━━━━━ Input data ━━━━━

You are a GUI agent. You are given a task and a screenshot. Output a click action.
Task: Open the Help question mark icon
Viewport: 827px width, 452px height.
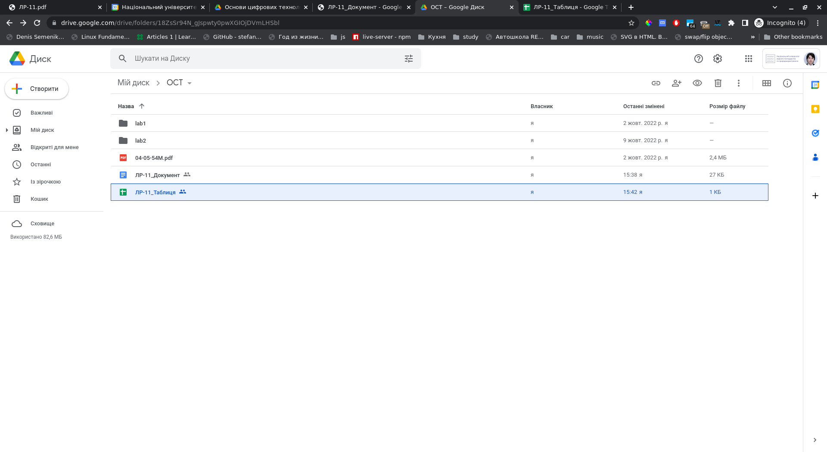pos(698,59)
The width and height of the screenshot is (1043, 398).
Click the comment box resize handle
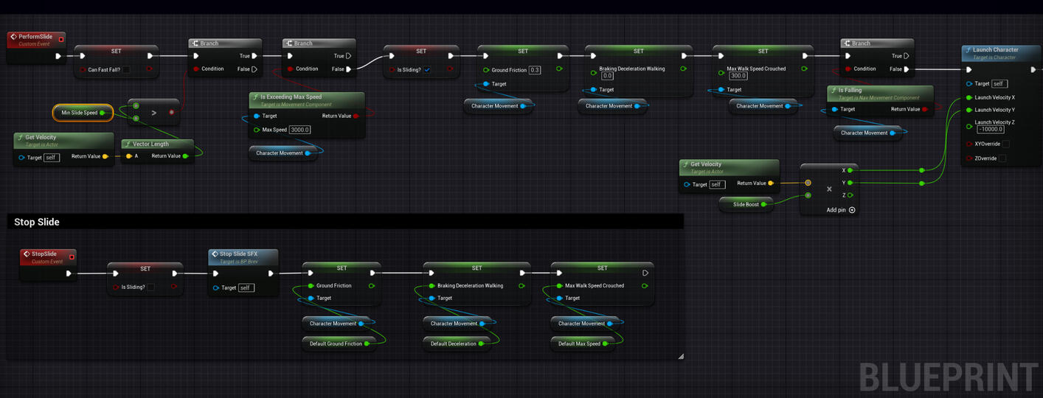680,357
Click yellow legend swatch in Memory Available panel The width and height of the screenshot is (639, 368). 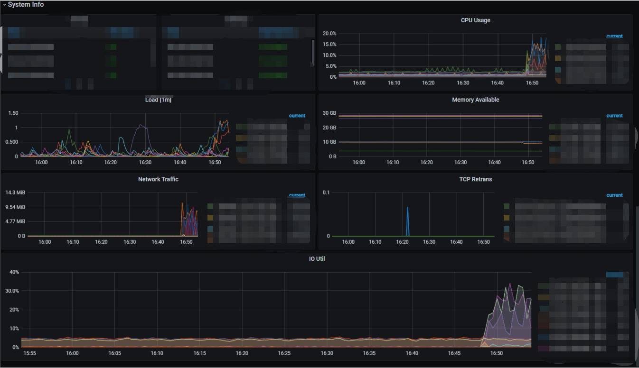tap(552, 138)
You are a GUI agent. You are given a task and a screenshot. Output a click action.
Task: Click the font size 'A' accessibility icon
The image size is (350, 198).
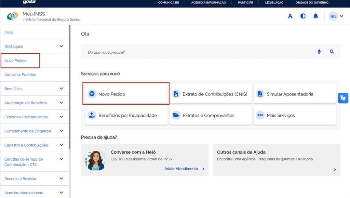click(x=290, y=16)
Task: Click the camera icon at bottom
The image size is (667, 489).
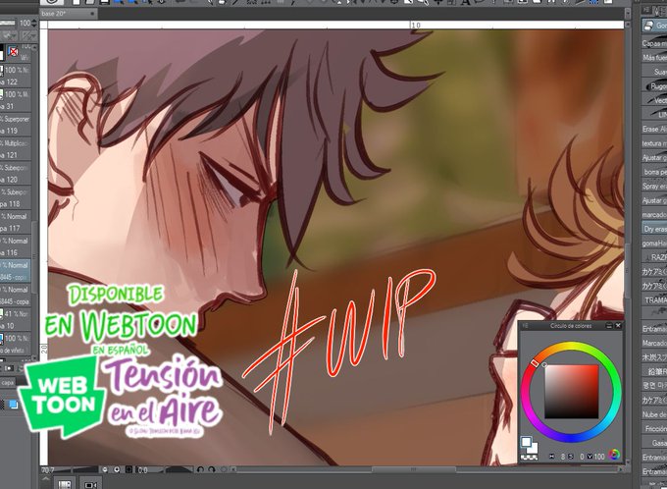Action: [x=90, y=484]
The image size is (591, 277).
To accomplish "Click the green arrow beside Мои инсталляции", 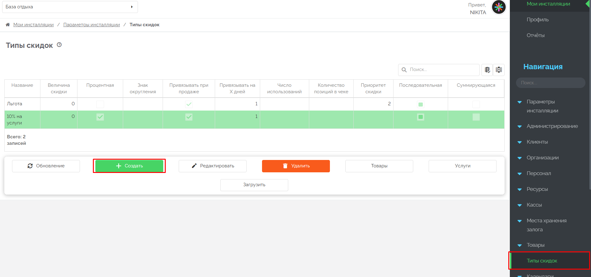I will [587, 4].
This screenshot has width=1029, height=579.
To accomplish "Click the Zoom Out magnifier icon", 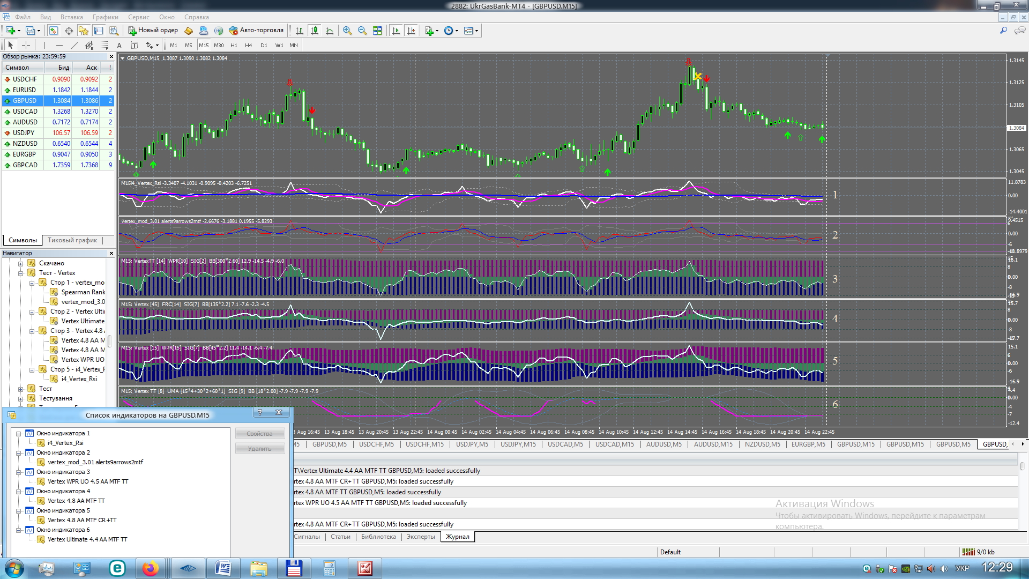I will tap(362, 31).
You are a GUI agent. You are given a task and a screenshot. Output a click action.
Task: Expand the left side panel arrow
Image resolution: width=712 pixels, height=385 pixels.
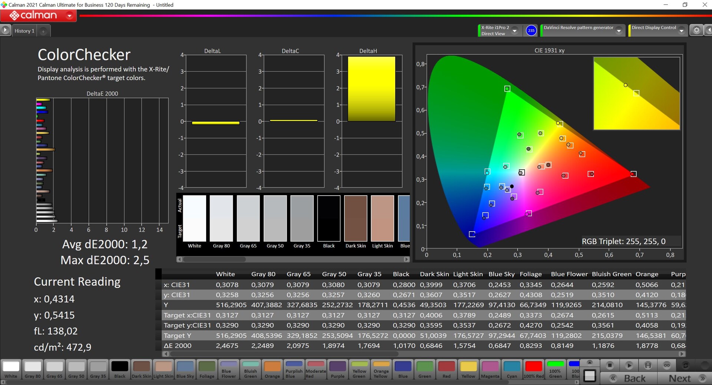5,30
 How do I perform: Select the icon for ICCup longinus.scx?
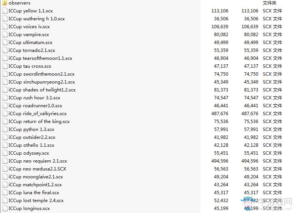coord(5,208)
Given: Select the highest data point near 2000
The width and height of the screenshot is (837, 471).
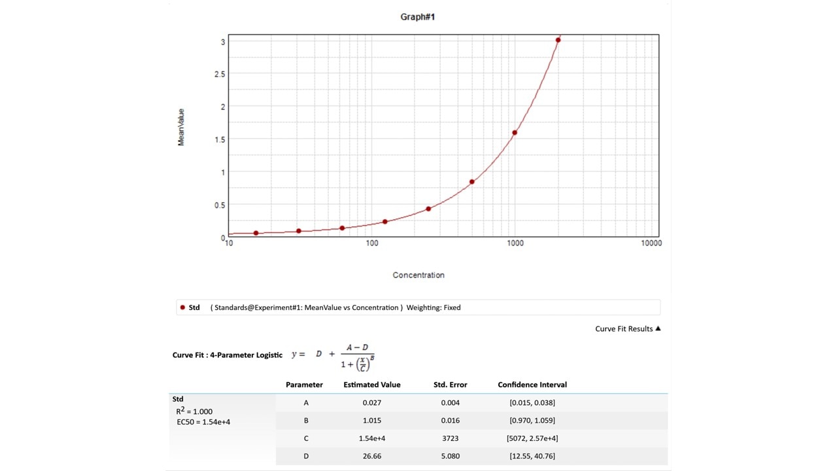Looking at the screenshot, I should click(x=558, y=41).
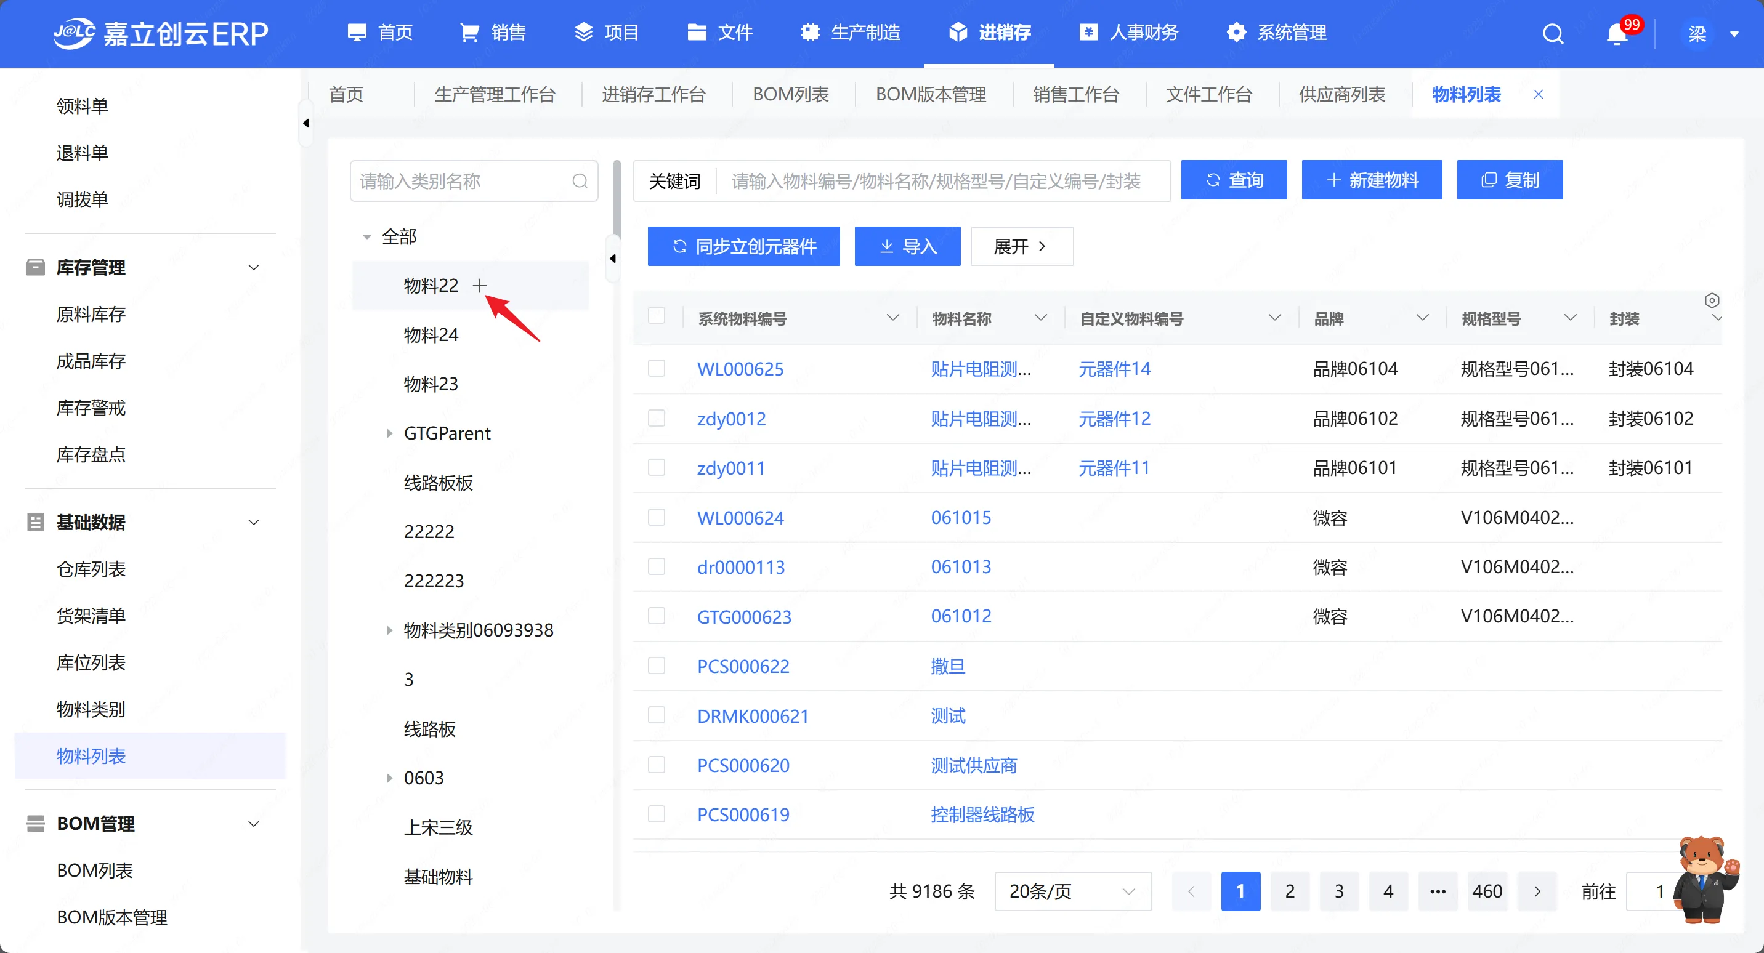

━━━━━

Can you return the lines of the listing exactly as they appear, from the line that contains "How do I perform: Select" through the end of the listing, with both ends included and the pictures left out?

 How do I perform: Select the icon for ICCup longinus.scx?
coord(5,208)
Given: Select the highest data point near 2000
The width and height of the screenshot is (837, 471).
Looking at the screenshot, I should click(x=558, y=41).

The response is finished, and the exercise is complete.